Kevin, carrying a large tray covered with a napkin,
followed her.
After placing the tray in front of Ryan, Matron left
the small room. She had been around the horn a time
or three and knew that at times a boy needs another
boy and women were patently not wanted on the voyage.
After fussing a bit, helping Ryan with his napkin
and taking the cover off the plate of food, Kevin
pulled up a chair. He had a little time to sit and
chat before he had to get back to the galley. While
he and Ryan were hardly bosom buddies, he had a feeling
that at times like this a guy needed a guy. “So,
how are you feeling?” he asked tentatively as
he watched Ryan making his way through the plate of
grilled chicken, green peas and pan-fried potatoes.
“And how’s the food?”
Ryan grinned around a huge forkful of potato. “Great,”

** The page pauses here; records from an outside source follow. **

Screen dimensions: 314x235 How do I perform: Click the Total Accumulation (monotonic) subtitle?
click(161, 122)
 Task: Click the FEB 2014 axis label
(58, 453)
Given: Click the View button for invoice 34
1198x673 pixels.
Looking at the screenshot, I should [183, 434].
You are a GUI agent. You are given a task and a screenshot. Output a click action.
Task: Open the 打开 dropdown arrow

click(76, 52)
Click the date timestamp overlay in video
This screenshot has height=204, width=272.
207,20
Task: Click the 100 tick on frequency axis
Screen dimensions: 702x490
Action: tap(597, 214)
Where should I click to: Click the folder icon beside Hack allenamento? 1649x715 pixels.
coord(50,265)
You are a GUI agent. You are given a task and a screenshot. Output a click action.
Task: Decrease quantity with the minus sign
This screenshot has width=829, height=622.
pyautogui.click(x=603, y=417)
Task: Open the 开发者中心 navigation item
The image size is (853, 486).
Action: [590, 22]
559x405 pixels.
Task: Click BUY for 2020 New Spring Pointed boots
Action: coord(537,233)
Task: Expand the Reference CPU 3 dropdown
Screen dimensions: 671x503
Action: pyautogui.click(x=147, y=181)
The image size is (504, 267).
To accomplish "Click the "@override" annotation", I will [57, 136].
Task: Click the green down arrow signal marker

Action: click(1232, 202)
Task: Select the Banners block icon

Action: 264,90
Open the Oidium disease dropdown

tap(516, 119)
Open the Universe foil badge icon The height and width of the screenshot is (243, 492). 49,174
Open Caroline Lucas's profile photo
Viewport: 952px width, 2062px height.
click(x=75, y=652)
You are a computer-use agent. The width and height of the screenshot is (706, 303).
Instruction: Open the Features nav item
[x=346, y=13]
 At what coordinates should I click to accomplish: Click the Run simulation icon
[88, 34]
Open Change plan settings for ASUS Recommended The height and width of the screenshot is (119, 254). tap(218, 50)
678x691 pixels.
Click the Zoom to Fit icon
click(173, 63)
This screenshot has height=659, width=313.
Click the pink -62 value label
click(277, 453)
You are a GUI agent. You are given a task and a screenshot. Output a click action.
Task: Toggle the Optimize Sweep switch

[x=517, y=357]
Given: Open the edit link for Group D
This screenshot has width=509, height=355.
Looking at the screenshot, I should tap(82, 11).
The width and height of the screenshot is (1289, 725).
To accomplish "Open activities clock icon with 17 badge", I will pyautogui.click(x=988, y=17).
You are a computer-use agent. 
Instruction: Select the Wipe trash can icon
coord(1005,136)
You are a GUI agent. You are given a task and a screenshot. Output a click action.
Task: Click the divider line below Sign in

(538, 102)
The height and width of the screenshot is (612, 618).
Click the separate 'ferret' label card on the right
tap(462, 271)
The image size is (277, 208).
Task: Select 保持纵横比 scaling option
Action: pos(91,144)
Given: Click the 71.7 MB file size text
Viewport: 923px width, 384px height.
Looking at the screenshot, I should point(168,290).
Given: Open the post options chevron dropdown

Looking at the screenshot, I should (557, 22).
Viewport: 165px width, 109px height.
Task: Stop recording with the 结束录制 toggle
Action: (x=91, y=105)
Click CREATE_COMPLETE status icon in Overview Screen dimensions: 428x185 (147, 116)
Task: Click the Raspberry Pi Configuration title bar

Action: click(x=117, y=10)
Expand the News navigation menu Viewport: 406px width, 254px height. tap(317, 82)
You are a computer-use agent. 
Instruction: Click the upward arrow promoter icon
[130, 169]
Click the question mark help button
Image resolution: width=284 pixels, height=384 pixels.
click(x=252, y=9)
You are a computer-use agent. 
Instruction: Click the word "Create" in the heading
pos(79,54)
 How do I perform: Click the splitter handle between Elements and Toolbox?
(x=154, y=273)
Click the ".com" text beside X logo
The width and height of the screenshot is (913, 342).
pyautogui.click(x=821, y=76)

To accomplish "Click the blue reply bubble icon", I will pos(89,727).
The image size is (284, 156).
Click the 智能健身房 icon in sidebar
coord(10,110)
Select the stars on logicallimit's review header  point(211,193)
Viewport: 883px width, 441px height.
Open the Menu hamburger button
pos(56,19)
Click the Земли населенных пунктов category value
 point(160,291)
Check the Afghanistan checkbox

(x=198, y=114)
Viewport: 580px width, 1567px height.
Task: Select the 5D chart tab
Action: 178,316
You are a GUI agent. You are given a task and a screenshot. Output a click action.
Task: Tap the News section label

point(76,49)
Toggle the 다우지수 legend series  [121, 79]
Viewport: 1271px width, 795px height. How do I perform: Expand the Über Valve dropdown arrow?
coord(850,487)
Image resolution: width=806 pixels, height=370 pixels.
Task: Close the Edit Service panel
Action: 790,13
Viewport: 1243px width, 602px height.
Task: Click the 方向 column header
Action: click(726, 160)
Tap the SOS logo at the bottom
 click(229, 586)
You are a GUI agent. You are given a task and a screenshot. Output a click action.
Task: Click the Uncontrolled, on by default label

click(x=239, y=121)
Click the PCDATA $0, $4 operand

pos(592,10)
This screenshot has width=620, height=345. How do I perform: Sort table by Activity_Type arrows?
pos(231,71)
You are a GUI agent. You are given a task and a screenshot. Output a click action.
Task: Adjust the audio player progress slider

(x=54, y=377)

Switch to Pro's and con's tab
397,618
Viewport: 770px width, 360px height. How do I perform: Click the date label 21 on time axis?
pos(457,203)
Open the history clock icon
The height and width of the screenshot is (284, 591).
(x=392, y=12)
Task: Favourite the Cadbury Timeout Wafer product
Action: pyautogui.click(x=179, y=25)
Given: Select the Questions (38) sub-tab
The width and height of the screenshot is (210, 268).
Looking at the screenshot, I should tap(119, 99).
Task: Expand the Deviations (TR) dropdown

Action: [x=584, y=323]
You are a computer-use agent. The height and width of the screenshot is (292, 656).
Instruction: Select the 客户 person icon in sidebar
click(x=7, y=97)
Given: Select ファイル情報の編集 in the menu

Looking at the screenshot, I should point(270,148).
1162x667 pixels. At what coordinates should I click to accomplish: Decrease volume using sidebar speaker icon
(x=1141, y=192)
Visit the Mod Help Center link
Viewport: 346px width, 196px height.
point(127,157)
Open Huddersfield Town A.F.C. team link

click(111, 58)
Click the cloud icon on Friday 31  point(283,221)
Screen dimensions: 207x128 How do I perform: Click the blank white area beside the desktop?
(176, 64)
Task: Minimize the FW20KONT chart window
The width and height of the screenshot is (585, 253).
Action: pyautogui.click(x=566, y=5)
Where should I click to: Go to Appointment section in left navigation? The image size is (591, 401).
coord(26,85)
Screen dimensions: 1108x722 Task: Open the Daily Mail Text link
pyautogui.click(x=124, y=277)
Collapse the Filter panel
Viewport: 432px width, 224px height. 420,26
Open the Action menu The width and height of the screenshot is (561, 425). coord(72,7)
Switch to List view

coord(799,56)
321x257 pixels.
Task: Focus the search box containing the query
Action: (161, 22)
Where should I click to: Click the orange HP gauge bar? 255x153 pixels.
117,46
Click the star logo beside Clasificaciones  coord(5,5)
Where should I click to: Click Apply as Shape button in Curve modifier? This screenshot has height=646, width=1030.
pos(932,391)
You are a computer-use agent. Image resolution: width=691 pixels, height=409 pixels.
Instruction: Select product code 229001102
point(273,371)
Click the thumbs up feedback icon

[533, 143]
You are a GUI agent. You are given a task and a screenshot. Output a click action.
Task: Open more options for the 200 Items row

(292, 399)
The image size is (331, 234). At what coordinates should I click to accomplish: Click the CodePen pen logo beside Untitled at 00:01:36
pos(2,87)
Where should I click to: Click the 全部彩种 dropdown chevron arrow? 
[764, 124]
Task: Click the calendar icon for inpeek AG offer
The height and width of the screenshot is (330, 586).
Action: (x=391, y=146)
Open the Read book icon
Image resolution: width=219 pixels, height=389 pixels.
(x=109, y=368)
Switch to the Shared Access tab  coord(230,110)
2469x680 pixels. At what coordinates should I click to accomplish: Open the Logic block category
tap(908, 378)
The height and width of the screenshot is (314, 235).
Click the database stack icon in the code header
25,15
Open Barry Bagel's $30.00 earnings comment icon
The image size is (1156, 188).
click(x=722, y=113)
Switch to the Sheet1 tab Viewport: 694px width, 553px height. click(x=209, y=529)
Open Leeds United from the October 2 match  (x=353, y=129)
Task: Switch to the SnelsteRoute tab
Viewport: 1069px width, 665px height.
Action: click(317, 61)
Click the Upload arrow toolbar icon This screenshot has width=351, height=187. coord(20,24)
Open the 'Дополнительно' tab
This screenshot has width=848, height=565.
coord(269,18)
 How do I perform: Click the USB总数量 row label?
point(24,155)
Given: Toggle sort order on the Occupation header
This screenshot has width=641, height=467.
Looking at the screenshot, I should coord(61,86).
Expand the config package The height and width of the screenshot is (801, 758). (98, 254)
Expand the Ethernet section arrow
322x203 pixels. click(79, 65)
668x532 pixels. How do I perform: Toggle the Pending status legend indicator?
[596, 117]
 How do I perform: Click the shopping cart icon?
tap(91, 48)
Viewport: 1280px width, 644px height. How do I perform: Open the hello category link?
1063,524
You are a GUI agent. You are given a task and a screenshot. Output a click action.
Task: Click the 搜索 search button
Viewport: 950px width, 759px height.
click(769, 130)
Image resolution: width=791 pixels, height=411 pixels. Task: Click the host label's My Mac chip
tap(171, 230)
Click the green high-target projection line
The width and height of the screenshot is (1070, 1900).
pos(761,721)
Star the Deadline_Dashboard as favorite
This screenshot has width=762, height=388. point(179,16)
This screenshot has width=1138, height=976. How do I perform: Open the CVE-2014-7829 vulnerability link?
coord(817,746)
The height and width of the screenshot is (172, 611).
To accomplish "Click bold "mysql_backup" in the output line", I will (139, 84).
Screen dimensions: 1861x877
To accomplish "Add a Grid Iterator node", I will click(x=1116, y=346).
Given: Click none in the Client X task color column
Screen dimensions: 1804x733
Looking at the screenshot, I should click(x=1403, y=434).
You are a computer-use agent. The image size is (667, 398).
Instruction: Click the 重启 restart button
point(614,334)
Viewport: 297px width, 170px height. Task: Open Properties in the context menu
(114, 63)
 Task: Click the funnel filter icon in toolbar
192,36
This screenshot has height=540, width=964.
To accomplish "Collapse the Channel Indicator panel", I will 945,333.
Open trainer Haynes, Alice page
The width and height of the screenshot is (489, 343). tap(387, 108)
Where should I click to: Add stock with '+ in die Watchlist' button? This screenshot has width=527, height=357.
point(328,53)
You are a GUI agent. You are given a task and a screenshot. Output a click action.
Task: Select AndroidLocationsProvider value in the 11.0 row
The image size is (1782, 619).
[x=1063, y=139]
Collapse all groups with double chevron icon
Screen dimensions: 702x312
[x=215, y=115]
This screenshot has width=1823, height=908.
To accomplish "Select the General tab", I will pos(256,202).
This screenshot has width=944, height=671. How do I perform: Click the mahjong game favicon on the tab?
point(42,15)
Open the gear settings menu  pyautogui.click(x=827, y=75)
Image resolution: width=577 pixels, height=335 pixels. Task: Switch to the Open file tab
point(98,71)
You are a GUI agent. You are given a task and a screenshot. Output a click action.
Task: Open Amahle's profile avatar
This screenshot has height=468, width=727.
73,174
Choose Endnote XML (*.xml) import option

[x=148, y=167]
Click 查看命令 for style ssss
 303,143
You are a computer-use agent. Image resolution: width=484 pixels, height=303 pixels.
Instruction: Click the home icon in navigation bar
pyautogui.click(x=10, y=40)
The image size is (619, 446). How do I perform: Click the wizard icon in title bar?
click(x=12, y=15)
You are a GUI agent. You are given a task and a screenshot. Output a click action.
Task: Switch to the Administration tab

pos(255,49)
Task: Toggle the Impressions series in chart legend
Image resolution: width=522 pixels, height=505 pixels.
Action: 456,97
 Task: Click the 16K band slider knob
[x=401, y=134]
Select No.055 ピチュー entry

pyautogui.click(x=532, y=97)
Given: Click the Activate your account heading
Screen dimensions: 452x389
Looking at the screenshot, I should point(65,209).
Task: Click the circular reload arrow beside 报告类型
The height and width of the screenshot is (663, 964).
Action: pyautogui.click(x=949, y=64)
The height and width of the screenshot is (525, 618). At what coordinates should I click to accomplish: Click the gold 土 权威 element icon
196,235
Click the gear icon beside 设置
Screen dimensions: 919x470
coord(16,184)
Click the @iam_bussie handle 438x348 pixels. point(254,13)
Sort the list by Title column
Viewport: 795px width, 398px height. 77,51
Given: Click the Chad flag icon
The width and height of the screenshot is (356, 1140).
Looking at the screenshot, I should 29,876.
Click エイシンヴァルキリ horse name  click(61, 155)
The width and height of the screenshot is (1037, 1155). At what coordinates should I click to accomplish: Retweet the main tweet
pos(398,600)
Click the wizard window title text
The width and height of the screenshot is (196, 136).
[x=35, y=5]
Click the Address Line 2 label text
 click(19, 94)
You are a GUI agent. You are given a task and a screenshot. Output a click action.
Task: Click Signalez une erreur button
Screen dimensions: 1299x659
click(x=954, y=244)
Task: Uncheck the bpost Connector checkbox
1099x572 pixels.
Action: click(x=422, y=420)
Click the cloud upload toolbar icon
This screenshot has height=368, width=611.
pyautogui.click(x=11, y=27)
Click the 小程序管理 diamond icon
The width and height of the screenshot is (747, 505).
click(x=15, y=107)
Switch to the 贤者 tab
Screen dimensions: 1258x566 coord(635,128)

he nodded enthusiastically. “And I feel okay.”
“Doesn’t it hurt?”
“Naw, just a dull ache. Sometimes, when I move
the wrong way, it sort of feels like someone is pulling
on it, but Doc says that’s just the stitches.”
“Wow! How many stitches?”
Ryan thought a moment. “I didn’t ask,
and I can’t take off the bandage until tomorrow.”
He opened the half-pint carton of milk and drank deeply.
Then he belched. “Gotta watch the old fluid
intake,” he giggled. “Can’t be pissin’
like a racehorse.”
Kevin laughed. “Guess that would really hurt,
I mean, peeing and, well . . .”
Ryan returned Kevin’s laugh. “Don’t
know yet. But Doc gave me some cream to put on the
end of my dick.”
Seeing that Ryan was finished Kevin gathered up the
tray and placed it on the floor. “Ray didn’t
know what to cook, ’cause nobody said what you
could eat. You didn’t eat your Jell-O.”
Ryan leaned forward. “I hate Jell-O,”
he whispered. “Every time I got sick my mother
used to make me eat it.” He laughed aloud. “I
think she had stock in the company.”
“What would you like for dinner, then? Chef
will make you something special for sure.”
“How about a steak smothered in pork chops?”
Ryan joked. Then he began squirming, trying to get
a little more comfortable. The problem was not his
recently circumcised penis. It was his bare butt,
which was being chafed by the starched sheet.
“What’s the matter? You hurting?”
asked Kevin genuinely concerned. “You want me
to get Matron?”
“Not unless she has some underwear in her pocket,”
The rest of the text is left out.